- Aim: Count the lines in the rows below that contain the string "Where", matching case. Give only the number.

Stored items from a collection
• • • •
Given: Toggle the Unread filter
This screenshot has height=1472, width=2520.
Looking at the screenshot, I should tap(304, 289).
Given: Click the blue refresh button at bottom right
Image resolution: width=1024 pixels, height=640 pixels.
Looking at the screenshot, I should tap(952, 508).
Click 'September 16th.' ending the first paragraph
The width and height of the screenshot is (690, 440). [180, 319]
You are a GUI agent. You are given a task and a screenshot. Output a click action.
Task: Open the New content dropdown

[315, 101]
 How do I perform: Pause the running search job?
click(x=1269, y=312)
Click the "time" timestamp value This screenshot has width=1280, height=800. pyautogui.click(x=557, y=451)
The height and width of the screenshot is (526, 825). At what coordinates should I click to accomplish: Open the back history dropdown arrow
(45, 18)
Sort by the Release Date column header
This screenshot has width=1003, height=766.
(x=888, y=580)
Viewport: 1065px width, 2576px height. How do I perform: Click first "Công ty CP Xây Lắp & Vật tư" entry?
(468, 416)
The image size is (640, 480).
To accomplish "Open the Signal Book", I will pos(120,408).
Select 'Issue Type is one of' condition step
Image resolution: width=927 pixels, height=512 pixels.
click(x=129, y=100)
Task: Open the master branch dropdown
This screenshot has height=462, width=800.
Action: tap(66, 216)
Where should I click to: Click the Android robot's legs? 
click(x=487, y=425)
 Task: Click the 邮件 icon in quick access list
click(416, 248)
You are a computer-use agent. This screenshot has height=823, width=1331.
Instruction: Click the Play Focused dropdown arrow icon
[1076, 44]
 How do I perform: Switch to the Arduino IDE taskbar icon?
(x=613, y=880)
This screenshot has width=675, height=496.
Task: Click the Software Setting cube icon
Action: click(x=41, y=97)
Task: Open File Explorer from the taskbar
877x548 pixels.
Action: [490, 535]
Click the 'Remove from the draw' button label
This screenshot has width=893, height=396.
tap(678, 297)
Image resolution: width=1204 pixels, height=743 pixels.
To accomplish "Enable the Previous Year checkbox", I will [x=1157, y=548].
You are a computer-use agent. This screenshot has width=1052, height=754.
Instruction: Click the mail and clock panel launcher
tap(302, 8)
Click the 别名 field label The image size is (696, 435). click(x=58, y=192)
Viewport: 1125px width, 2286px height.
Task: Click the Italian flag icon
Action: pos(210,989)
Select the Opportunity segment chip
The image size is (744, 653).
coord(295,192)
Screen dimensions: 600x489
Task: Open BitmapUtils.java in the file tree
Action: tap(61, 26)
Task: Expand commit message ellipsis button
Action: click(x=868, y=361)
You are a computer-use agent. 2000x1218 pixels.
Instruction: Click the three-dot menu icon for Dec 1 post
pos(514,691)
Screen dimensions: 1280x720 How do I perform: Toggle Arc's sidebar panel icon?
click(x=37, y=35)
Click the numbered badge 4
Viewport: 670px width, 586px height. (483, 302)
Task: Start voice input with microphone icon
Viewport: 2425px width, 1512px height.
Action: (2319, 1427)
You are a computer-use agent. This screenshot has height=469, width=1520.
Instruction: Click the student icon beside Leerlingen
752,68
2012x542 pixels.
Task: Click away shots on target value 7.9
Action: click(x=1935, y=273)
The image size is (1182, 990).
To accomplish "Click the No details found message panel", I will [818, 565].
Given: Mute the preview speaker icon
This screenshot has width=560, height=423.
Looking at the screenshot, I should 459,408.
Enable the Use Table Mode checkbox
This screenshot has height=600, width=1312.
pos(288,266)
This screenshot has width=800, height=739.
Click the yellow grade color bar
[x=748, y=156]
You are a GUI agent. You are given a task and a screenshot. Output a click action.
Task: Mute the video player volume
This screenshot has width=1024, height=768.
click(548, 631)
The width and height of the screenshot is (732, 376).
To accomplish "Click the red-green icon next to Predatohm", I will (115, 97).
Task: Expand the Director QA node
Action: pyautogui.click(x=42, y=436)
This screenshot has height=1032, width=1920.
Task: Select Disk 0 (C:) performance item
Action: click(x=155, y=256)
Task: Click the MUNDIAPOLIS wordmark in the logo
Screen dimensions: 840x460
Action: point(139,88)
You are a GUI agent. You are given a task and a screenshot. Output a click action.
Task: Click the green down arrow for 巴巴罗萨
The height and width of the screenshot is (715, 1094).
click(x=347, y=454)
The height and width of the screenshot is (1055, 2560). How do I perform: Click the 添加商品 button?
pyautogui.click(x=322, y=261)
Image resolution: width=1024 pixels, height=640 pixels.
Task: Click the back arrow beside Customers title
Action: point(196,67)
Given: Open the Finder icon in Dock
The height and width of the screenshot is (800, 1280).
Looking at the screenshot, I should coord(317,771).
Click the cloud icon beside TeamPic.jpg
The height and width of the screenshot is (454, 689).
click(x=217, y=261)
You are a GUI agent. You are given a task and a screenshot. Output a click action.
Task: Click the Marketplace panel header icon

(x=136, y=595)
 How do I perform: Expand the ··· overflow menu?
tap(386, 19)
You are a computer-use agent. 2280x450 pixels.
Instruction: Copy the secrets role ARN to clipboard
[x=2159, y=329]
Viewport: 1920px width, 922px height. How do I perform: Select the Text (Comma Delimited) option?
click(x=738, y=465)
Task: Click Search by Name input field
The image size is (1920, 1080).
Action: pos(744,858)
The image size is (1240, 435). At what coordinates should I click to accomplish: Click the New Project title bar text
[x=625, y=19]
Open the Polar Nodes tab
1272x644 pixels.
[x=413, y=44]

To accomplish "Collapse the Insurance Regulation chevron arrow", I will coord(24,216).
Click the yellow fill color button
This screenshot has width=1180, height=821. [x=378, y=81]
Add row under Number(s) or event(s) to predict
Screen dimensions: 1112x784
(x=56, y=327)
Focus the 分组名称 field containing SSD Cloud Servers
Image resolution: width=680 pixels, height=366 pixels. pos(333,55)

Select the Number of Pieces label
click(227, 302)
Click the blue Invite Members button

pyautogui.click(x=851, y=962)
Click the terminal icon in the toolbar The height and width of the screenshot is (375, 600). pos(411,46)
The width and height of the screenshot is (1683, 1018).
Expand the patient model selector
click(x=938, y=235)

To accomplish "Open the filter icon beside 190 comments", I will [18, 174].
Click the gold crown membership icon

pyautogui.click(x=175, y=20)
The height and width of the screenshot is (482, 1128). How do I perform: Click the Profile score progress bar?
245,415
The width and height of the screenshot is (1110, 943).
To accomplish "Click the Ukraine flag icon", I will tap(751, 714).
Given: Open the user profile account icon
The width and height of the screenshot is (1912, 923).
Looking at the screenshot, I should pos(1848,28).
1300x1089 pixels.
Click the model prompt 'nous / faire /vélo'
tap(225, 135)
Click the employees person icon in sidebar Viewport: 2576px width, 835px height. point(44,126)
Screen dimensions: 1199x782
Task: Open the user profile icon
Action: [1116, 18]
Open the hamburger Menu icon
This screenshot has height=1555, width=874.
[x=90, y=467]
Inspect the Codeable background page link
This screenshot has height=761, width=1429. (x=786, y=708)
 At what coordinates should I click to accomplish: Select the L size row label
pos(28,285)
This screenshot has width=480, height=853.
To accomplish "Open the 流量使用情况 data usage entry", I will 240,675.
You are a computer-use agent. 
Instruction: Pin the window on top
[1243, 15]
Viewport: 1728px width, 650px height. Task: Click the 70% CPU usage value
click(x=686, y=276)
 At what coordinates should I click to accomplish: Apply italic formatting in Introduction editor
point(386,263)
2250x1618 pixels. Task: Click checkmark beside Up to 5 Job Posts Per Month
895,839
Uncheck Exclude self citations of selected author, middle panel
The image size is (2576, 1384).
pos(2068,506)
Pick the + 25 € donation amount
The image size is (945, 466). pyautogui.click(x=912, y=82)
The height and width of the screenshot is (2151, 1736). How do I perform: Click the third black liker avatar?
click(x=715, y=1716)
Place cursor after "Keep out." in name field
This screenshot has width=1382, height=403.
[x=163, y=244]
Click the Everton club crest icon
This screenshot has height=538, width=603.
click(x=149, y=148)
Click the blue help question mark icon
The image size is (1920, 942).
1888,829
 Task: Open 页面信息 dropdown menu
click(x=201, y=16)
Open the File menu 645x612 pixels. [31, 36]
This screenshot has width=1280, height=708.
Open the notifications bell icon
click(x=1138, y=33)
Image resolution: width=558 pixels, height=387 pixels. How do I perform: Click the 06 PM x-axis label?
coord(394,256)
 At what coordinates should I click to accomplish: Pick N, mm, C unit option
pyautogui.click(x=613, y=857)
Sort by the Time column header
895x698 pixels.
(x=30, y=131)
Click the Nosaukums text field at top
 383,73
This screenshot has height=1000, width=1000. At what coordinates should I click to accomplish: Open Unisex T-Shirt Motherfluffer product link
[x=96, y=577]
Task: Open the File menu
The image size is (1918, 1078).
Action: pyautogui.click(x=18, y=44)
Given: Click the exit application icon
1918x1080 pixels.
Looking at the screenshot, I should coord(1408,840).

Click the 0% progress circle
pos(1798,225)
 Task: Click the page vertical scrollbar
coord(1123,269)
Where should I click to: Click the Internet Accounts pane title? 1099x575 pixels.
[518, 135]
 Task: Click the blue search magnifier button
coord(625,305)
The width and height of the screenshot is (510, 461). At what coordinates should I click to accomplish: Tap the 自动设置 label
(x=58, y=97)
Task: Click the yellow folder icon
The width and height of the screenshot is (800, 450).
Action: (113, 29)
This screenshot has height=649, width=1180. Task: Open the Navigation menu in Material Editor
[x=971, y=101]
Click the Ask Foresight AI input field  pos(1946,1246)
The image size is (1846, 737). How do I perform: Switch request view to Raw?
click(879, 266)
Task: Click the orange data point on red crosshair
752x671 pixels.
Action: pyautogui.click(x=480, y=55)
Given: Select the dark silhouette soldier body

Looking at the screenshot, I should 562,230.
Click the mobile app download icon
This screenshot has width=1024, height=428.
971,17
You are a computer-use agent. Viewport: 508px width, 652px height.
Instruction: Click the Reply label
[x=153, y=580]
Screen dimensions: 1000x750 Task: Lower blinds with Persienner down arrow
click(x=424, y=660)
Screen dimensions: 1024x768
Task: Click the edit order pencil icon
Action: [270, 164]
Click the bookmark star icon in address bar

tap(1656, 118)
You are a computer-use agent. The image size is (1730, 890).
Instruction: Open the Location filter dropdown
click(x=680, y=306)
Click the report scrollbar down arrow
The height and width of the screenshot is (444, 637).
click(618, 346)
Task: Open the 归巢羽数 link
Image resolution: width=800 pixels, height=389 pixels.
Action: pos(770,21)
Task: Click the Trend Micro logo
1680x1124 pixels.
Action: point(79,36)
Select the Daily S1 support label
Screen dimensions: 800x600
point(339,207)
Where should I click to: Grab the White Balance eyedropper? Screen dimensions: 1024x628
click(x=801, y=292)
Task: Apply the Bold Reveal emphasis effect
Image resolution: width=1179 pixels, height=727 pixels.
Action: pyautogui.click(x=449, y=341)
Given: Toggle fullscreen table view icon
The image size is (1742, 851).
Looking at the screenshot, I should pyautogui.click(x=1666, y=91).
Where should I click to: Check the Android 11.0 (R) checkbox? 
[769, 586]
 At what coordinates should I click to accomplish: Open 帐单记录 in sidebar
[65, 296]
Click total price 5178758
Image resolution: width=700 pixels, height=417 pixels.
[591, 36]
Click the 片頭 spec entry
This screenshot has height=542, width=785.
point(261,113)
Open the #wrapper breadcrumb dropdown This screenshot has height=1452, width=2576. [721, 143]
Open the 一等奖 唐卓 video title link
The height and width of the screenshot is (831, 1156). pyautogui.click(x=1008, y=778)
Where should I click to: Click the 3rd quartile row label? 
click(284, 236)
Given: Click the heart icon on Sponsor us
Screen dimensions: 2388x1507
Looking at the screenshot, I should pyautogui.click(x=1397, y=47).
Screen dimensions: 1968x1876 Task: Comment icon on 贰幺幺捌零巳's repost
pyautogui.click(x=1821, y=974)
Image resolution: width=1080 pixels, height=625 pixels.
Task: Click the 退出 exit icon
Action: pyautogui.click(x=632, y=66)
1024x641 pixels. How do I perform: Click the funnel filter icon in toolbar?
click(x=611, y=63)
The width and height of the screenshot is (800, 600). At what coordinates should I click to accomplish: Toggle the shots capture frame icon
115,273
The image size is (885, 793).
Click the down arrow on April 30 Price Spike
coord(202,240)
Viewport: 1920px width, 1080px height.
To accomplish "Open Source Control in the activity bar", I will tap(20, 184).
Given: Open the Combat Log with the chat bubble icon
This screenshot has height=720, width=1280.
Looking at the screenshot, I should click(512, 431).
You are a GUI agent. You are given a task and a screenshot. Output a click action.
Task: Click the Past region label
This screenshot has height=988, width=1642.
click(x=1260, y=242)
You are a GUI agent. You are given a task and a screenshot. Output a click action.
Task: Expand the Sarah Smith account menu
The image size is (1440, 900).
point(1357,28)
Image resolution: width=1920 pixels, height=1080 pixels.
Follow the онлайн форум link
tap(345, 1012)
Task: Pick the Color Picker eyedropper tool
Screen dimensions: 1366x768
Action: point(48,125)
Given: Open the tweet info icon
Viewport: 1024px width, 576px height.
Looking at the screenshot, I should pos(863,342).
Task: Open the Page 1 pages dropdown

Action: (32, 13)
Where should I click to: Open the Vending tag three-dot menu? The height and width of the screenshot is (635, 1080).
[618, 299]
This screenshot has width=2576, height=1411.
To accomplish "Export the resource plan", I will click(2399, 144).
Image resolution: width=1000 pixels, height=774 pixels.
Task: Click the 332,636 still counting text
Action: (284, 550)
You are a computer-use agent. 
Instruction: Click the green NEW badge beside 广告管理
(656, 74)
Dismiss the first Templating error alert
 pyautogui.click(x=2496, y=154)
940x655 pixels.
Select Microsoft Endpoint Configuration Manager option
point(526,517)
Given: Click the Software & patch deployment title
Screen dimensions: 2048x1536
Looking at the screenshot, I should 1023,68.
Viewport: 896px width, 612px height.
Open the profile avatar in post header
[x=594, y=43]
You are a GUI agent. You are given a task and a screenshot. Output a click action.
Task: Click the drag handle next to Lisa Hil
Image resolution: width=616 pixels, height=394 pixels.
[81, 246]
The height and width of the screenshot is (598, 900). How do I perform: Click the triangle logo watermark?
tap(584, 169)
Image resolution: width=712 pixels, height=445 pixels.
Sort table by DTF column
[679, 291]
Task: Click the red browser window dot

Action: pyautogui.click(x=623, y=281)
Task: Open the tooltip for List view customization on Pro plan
• • • •
- Answer to the task: 6